* _Tasks to perform_:
(1) In the text on Copland's music for violin and piano, which two poets inspired Copland's Two Preludes for Violin and Piano?
(2) Condense the paragraph beginning "Copland’s piano trio Vitebsk" from the text on Copland's music for violin and piano into a short bulleted list that keeps its main facts.

:: Selection ::

Two Pieces for violin and piano, which Copland wrote in the mid 1920s for himself and violinist Samuel Dushkin to play in a Boulanger-sponsored concert in Paris, is a chance to see Copland playing with new ideas, including a new fascination with jazz (this is also the period he was writing his heavily jazz-influenced Piano Concerto). Much of this music would be mined for later scores, but they do hold interest on their own. This is music that is bitonal (in more than one key at once), undoubtedly influenced by Darius Milhaud, whom Copland esteemed highly. In the Ukelele Serenade Copland is having a good time trying to make the fiddle sound like something it is not.
Copland’s piano trio Vitebsk, one of his few "Jewish" works, is here arranged for violin and piano. It is a startling piece, full of wailing dissonances, even using microtones, notes which fall in between the cracks of piano keys, not of the "Western" well-tempered system. It is based on The Dybuk, a Jewish folk-tale, which also fascinated George Gershwin and Leonard Bernstein, about spirits and doomed love in a small Hasidic community, and Copland hoped the music would, in his own words, "...reflect the harshness and drama of Jewish life in White Russia." It is, therefore, a lean, almost angry work, with many moods contained in its taut single movement.
Dipping even further into the well of Copland’s juvenilia, Two Preludes for Violin and Piano are attempts to translate poetry into music, as Liszt had done in his tone poems. The poets in whom Copland found inspiration were Witter Bynner and Wallace Stevens, both contemporaneous and American. Here we see the seed of the Copland yet to come, the off-kilter rhythms, the stark harmonies, and the sparseness of texture. The titles offer their own explanations; these are musical moment pieces, composed to a single-focused and specific idea of mood.

:::
:: Supplied records ::

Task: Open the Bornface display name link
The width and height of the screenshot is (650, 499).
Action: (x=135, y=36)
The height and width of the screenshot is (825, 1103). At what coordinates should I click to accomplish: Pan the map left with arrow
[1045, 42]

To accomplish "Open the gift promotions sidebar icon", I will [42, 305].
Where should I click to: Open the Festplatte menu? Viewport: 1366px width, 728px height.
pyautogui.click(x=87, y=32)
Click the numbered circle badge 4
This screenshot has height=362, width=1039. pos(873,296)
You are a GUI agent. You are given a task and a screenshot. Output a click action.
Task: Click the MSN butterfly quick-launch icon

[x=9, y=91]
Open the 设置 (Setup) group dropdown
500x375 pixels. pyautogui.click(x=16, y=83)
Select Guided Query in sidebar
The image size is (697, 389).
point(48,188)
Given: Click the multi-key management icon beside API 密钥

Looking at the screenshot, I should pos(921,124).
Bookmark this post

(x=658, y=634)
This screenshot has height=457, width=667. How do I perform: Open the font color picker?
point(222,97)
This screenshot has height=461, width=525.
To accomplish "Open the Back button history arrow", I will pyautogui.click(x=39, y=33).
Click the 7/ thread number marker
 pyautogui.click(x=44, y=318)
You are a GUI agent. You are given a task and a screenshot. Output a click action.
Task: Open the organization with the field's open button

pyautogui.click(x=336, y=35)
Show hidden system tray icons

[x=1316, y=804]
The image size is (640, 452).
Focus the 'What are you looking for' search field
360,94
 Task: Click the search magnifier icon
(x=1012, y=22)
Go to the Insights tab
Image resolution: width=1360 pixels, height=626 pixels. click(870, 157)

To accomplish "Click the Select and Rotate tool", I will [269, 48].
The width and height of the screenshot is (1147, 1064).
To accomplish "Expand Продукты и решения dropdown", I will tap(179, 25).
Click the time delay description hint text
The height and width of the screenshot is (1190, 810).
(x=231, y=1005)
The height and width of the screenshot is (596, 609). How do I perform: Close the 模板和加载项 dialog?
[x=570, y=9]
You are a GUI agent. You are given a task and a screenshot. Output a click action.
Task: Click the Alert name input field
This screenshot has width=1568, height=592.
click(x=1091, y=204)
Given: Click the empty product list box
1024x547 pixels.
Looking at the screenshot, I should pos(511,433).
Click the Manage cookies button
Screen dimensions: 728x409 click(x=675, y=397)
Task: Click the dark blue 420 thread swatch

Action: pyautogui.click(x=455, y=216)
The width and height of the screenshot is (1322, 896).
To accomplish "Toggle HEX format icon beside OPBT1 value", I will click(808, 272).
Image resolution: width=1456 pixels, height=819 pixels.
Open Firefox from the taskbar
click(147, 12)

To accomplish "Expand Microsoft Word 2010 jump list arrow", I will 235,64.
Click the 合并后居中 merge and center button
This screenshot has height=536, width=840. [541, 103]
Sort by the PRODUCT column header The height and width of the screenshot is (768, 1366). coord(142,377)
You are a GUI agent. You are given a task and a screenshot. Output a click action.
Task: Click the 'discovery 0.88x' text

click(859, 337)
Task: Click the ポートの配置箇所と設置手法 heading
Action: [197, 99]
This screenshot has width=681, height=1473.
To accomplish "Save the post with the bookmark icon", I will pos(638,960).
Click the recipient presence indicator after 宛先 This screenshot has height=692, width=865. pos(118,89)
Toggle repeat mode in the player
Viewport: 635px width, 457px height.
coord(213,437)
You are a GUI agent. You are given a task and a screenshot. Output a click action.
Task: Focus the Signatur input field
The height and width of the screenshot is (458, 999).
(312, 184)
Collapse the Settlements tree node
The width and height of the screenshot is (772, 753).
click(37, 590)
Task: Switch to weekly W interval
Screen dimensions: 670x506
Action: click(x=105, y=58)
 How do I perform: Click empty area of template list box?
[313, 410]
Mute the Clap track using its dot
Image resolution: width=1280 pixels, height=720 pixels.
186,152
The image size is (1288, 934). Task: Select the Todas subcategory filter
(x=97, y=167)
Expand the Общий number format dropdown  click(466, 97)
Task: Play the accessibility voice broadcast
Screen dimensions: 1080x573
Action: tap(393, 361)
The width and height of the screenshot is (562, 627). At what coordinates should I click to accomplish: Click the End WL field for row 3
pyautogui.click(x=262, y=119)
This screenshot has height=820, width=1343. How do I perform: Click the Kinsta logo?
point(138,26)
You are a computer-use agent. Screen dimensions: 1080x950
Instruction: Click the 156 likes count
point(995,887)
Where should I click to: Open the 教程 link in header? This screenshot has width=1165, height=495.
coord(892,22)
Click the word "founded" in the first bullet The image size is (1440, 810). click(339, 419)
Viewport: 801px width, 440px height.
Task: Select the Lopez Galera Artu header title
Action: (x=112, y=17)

:::

* _Answers per task_:
(1) Witter Bynner and Wallace Stevens.

(2)
- Vitebsk, a piano trio and one of Copland's few "Jewish" works, is arranged here for violin and piano.
- It is startling and full of wailing dissonances. It even uses microtones, which fall outside the Western well-tempered system.
- It is based on The Dybuk, a Jewish folk-tale about spirits and doomed love in a small Hasidic community. The tale also fascinated George Gershwin and Leonard Bernstein.
- Copland hoped the music would "reflect the harshness and drama of Jewish life in White Russia."
- The result is a lean, almost angry work with many moods in a taut single movement.